For the rest of the day, I didn't hear the squirrel stir, so I assumed the little fella had gone on his way. I put in a productive evening to make up for the disruptions during the day. I felt relieved, not just that the squirrel had gone, but that he would no longer be trapped and scared and alone. He was probably with his family at that very moment, telling them all about his adventure and the kind human who helped him to freedom.

That's why, at 6 am the next morning, I was annoyed when the banging started at full force. No, I was more than annoyed. I was enraged. That little ungrateful bastard didn't want to leave. He was probably renovating the place for his family and soon I'd have a whole slew of little squirrels fucking around in there. There was no way I could sleep with al the noise. Nor could I work. I lay there for a little while, seething at the injustice. Finally,  I marched into the kitchen, pulled over a chair, and pounded on the metal circle yelling "Shut up!"

He was quiet for about five minutes. Then the noises started up again, loud and defiant. Again I pounded on the circle and to my surprise it loosened. In fact, with a little pulling, it came right off. I downloaded a flashlight app on my phone and shone it in the hole. I could see my drywall tape but the squirrel must have been hiding in a little borrow. I propped open the door to the kitchen which leads out onto the balcony and decided to take Lily out for a walk. Hopefully the squirrel would come out, help himself to the piece of bread I left on the counter and then scurry out the door.

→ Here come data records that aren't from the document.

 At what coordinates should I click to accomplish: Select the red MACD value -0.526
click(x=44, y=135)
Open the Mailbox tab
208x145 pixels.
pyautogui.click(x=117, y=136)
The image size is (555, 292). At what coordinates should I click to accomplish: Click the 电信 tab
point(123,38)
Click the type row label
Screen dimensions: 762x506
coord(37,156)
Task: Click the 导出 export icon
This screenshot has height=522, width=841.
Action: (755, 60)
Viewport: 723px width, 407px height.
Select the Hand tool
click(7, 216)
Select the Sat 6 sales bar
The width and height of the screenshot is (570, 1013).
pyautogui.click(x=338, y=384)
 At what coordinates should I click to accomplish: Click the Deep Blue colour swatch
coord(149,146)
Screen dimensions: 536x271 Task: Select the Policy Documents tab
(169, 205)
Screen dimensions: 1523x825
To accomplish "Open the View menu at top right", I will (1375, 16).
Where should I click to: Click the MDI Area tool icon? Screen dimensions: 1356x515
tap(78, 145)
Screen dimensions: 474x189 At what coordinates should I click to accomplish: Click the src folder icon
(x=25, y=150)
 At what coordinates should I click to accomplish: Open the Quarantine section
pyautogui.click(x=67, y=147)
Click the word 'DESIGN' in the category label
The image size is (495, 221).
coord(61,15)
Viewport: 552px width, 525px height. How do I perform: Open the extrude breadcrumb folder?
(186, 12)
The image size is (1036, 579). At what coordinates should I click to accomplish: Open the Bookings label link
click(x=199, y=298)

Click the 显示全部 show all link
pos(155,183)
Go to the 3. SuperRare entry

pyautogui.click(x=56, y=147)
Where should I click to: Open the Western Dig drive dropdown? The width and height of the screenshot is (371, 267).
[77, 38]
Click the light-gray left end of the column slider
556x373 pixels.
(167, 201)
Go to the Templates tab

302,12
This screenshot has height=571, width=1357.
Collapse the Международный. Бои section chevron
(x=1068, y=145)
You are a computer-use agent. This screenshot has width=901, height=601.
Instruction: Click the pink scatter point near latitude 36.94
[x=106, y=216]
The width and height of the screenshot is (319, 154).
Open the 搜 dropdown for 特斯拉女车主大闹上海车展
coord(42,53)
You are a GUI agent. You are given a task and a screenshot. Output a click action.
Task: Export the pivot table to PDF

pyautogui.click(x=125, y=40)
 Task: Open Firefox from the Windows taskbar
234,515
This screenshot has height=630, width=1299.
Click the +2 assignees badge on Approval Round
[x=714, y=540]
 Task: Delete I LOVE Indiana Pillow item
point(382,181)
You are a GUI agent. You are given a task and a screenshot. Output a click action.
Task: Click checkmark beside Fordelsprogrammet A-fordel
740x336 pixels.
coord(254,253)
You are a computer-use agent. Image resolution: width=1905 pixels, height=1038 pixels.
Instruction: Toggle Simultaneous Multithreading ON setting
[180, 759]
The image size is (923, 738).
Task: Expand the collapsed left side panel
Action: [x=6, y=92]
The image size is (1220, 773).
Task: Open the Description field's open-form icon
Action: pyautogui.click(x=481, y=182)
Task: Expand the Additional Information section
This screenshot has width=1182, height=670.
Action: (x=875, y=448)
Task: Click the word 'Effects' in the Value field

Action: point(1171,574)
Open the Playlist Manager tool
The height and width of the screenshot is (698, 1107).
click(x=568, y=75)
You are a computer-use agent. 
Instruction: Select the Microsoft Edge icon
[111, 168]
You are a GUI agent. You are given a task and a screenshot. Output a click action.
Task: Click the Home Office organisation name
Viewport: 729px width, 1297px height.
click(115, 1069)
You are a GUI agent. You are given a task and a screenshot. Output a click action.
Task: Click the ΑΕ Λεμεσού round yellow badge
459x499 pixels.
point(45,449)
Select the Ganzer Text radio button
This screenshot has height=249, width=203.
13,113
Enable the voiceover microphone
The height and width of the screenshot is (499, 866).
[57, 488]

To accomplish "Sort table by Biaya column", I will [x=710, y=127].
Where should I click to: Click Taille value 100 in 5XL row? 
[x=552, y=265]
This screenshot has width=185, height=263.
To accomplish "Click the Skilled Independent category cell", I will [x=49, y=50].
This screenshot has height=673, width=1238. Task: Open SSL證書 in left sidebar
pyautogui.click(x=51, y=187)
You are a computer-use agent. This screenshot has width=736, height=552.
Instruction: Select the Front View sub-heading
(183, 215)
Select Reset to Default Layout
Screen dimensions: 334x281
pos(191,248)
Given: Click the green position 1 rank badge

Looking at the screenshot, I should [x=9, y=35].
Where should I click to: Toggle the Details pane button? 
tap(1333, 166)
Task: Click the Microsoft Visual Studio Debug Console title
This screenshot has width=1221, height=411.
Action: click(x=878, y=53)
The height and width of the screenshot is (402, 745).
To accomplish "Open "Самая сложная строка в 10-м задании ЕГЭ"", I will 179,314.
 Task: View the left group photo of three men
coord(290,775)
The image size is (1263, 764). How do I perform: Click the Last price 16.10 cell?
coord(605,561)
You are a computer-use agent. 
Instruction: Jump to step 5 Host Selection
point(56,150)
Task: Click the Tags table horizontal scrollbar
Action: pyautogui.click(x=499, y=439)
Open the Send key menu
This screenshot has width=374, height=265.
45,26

 When I came home an hour and a half later, I couldn't determine the squirrel status. There were no footprints anywhere and the slice of bread I put on the counter was still there. I replaced the metal circle and for the rest of the day, no sounds came from the chimney. This time he must have gone. Now he'd really have something to tell his family over dinner that night. He had been inside a human's house, in the kitchen, something most squirrels merely dream of. I would have to glue the metal circle back on and re-paint, but at least the little guy was free.

But this morning, at 6 a.m. sharp, incessant banging. I think the guy at Rona was right. The squirrel is choosing to be there. He insisting on being there. Which now, of course, means war. And by war I mean future annoyance, cursing, complaining and brainstorming on new ways to try to get a squirrel out of a chimney.